蘇巧巧狠狠的瞪着拓跋塞,這傢伙簡直就是唯恐天下不亂吧。
拓跋塞被蘇巧巧這麼一瞪,剩下的話也嚥到了肚子裡。
見蘇巧巧對自己眨眼,會意的去看她的手。
這一看,臉上就是一喜。
“算你這丫頭還有點良心,還知道給爲送藥。”說着,就走過去拿了蘇巧巧手中的藥瓶子過來。

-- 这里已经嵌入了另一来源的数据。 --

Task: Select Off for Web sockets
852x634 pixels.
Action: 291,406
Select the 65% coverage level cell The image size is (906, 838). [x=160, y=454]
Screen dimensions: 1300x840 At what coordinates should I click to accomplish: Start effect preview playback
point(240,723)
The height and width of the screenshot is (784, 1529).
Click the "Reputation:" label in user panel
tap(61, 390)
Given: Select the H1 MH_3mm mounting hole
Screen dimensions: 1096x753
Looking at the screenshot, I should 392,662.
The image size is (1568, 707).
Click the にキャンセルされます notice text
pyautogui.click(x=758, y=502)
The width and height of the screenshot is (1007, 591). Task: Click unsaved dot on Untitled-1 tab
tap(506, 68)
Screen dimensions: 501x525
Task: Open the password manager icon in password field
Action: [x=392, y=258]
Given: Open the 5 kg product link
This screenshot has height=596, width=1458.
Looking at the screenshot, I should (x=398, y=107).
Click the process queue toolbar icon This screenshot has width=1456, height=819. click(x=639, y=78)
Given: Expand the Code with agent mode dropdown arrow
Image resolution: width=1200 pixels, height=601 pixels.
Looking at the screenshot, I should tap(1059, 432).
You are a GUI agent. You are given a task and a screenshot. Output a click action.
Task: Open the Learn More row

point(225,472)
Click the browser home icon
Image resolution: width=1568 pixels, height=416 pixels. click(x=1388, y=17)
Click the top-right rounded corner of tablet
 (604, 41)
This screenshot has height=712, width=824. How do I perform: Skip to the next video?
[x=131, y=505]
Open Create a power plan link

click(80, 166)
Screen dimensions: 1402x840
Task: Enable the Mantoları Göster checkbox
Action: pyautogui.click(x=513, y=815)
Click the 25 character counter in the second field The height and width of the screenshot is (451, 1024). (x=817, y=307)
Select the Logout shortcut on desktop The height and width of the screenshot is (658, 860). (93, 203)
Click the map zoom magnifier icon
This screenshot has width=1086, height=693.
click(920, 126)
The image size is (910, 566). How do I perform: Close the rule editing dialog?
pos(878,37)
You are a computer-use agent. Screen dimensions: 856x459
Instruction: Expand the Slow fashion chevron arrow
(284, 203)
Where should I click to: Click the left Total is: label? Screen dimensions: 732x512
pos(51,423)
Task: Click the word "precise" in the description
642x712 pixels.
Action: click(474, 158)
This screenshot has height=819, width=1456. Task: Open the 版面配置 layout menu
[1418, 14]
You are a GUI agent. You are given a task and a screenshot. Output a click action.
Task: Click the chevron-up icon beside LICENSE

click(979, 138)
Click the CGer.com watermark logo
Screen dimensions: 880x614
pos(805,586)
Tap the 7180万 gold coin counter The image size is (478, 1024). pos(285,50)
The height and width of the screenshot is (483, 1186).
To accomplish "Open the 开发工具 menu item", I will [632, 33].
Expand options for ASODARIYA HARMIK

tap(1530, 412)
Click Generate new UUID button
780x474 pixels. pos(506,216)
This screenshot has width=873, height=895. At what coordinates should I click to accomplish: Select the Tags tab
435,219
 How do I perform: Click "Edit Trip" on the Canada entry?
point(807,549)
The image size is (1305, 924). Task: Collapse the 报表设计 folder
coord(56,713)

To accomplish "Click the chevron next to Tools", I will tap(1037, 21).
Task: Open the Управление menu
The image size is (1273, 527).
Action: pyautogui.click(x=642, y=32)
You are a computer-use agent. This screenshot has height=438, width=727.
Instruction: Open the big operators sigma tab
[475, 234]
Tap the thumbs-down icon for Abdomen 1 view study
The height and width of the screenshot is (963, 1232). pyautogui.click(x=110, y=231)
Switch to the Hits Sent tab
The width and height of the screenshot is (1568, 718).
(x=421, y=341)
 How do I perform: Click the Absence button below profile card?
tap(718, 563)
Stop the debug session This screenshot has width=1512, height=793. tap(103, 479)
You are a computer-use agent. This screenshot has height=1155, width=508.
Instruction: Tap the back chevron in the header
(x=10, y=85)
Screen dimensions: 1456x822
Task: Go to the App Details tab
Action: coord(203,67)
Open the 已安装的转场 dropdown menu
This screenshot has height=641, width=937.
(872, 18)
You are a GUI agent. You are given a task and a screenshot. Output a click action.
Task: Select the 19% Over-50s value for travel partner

蘇巧巧滿臉的黑線,狠狠的瞪着拓跋塞,恨不得找塊豆腐撞死算了。
說好的默契呢,不是穿越者同盟嗎?
爲什麼會這樣!
天啊嚕的!
蘇巧巧現在就是不擡頭也知道耶律辰此刻的臉色有多難看,虧她剛剛還信誓旦旦的舉着兩隻手說什麼都沒有的。
這下……
蘇巧巧狠狠狠的瞪着拓跋塞,拓跋塞卻是疑惑的看着蘇巧巧:“蘇巧巧,你怎麼了?眼跟銅鈴似的?”
蘇巧巧真恨不得擡腳踹死她,現在不用看,也知道耶律辰的臉色有多難看。
蘇巧巧深吸一口氣,再次狠狠的瞪了拓跋塞一眼,轉身就朝外走去:“耶律辰,走,我們回去!”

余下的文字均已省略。